**Stated problem**
Copy out the data below verbatim.

(Records from a dataset)

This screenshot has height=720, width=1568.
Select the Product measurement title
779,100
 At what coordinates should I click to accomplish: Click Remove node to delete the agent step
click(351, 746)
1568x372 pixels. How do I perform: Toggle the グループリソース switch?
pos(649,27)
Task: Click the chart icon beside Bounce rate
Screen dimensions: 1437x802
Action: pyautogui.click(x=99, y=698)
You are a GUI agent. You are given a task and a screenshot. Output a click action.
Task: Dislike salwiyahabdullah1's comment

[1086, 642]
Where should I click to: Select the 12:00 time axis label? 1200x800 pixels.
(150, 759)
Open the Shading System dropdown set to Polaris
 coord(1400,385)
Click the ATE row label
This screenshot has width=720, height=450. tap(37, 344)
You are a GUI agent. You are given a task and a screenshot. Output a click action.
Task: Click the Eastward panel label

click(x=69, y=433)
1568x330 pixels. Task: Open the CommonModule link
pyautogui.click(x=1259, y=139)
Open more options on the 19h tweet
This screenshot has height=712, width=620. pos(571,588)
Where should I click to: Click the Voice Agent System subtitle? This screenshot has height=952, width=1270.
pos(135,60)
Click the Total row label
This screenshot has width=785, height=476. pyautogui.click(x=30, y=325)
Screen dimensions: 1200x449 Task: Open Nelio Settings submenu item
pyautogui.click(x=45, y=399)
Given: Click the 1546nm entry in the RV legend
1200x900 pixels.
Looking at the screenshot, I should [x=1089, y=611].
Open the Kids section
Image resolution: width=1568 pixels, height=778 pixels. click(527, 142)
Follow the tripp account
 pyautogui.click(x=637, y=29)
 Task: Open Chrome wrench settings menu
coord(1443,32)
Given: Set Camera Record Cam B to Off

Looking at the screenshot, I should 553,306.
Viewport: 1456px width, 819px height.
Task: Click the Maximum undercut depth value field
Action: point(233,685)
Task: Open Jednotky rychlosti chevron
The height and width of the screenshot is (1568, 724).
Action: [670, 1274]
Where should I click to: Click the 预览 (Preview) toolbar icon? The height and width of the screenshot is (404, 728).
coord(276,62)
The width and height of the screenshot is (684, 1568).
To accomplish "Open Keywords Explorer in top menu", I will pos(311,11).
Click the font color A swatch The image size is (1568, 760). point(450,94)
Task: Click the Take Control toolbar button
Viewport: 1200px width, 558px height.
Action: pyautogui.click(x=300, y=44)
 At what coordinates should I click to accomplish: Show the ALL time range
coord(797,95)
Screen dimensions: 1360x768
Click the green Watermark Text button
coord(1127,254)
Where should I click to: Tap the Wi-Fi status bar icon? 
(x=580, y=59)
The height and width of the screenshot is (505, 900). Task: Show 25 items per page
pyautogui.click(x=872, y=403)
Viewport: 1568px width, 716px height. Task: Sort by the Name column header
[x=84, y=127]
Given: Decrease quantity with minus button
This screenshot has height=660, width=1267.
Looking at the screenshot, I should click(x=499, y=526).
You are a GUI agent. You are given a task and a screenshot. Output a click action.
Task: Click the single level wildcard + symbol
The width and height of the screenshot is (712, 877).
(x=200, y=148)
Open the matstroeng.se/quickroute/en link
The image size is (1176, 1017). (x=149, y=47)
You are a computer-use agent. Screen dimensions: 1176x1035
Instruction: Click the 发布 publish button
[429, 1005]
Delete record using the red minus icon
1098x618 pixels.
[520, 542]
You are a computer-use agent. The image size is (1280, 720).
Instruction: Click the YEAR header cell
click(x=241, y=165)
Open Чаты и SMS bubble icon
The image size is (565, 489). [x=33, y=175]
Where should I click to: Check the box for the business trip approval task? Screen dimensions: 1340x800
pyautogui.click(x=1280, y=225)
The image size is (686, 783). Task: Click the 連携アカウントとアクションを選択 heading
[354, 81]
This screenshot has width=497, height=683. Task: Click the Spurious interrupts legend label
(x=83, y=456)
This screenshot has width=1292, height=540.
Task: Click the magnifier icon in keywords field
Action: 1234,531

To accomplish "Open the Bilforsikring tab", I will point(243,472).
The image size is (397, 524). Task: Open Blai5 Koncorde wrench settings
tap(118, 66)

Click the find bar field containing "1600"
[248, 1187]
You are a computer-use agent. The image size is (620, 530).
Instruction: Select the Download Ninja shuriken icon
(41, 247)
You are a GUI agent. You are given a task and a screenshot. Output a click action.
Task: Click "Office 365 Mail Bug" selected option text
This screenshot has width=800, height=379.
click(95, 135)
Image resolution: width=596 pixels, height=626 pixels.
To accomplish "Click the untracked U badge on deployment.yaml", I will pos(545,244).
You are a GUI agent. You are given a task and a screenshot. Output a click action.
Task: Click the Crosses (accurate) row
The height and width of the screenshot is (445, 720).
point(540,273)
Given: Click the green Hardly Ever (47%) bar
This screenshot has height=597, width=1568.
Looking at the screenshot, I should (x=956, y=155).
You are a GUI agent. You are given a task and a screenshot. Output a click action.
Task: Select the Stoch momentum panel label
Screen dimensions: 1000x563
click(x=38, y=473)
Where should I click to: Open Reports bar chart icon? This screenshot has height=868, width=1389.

**Answer to this problem**
This screenshot has height=720, width=1568.
Select the Product measurement title
779,100
 At what coordinates should I click to accomplish: Click Remove node to delete the agent step
click(351, 746)
1568x372 pixels. How do I perform: Toggle the グループリソース switch?
pos(649,27)
Task: Click the chart icon beside Bounce rate
Screen dimensions: 1437x802
Action: pyautogui.click(x=99, y=698)
You are a GUI agent. You are given a task and a screenshot. Output a click action.
Task: Dislike salwiyahabdullah1's comment

[1086, 642]
Where should I click to: Select the 12:00 time axis label? 1200x800 pixels.
(150, 759)
Open the Shading System dropdown set to Polaris
 coord(1400,385)
Click the ATE row label
This screenshot has width=720, height=450. tap(37, 344)
You are a GUI agent. You are given a task and a screenshot. Output a click action.
Task: Click the Eastward panel label

click(x=69, y=433)
1568x330 pixels. Task: Open the CommonModule link
pyautogui.click(x=1259, y=139)
Open more options on the 19h tweet
This screenshot has height=712, width=620. pos(571,588)
Where should I click to: Click the Voice Agent System subtitle? This screenshot has height=952, width=1270.
pos(135,60)
Click the Total row label
This screenshot has width=785, height=476. pyautogui.click(x=30, y=325)
Screen dimensions: 1200x449 Task: Open Nelio Settings submenu item
pyautogui.click(x=45, y=399)
Given: Click the 1546nm entry in the RV legend
1200x900 pixels.
Looking at the screenshot, I should [x=1089, y=611].
Open the Kids section
Image resolution: width=1568 pixels, height=778 pixels. click(527, 142)
Follow the tripp account
 pyautogui.click(x=637, y=29)
 Task: Open Chrome wrench settings menu
coord(1443,32)
Given: Set Camera Record Cam B to Off

Looking at the screenshot, I should 553,306.
Viewport: 1456px width, 819px height.
Task: Click the Maximum undercut depth value field
Action: point(233,685)
Task: Open Jednotky rychlosti chevron
The height and width of the screenshot is (1568, 724).
Action: [670, 1274]
Where should I click to: Click the 预览 (Preview) toolbar icon? The height and width of the screenshot is (404, 728).
coord(276,62)
The width and height of the screenshot is (684, 1568).
To accomplish "Open Keywords Explorer in top menu", I will pos(311,11).
Click the font color A swatch The image size is (1568, 760). point(450,94)
Task: Click the Take Control toolbar button
Viewport: 1200px width, 558px height.
Action: pyautogui.click(x=300, y=44)
 At what coordinates should I click to accomplish: Show the ALL time range
coord(797,95)
Screen dimensions: 1360x768
Click the green Watermark Text button
coord(1127,254)
Where should I click to: Tap the Wi-Fi status bar icon? 
(x=580, y=59)
The height and width of the screenshot is (505, 900). Task: Show 25 items per page
pyautogui.click(x=872, y=403)
Viewport: 1568px width, 716px height. Task: Sort by the Name column header
[x=84, y=127]
Given: Decrease quantity with minus button
This screenshot has height=660, width=1267.
Looking at the screenshot, I should click(x=499, y=526).
You are a GUI agent. You are given a task and a screenshot. Output a click action.
Task: Click the single level wildcard + symbol
The width and height of the screenshot is (712, 877).
(x=200, y=148)
Open the matstroeng.se/quickroute/en link
The image size is (1176, 1017). (x=149, y=47)
You are a computer-use agent. Screen dimensions: 1176x1035
Instruction: Click the 发布 publish button
[429, 1005]
Delete record using the red minus icon
1098x618 pixels.
[520, 542]
You are a computer-use agent. The image size is (1280, 720).
Instruction: Click the YEAR header cell
click(x=241, y=165)
Open Чаты и SMS bubble icon
The image size is (565, 489). [x=33, y=175]
Where should I click to: Check the box for the business trip approval task? Screen dimensions: 1340x800
pyautogui.click(x=1280, y=225)
The image size is (686, 783). Task: Click the 連携アカウントとアクションを選択 heading
[354, 81]
This screenshot has width=497, height=683. Task: Click the Spurious interrupts legend label
(x=83, y=456)
This screenshot has width=1292, height=540.
Task: Click the magnifier icon in keywords field
Action: 1234,531

To accomplish "Open the Bilforsikring tab", I will point(243,472).
The image size is (397, 524). Task: Open Blai5 Koncorde wrench settings
tap(118, 66)

Click the find bar field containing "1600"
[248, 1187]
You are a computer-use agent. The image size is (620, 530).
Instruction: Select the Download Ninja shuriken icon
(41, 247)
You are a GUI agent. You are given a task and a screenshot. Output a click action.
Task: Click "Office 365 Mail Bug" selected option text
This screenshot has width=800, height=379.
click(95, 135)
Image resolution: width=596 pixels, height=626 pixels.
To accomplish "Click the untracked U badge on deployment.yaml", I will pos(545,244).
You are a GUI agent. You are given a task and a screenshot. Output a click action.
Task: Click the Crosses (accurate) row
The height and width of the screenshot is (445, 720).
point(540,273)
Given: Click the green Hardly Ever (47%) bar
This screenshot has height=597, width=1568.
Looking at the screenshot, I should (x=956, y=155).
You are a GUI agent. You are given a task and a screenshot. Output a click action.
Task: Select the Stoch momentum panel label
Screen dimensions: 1000x563
click(x=38, y=473)
Where should I click to: Open Reports bar chart icon? This screenshot has height=868, width=1389.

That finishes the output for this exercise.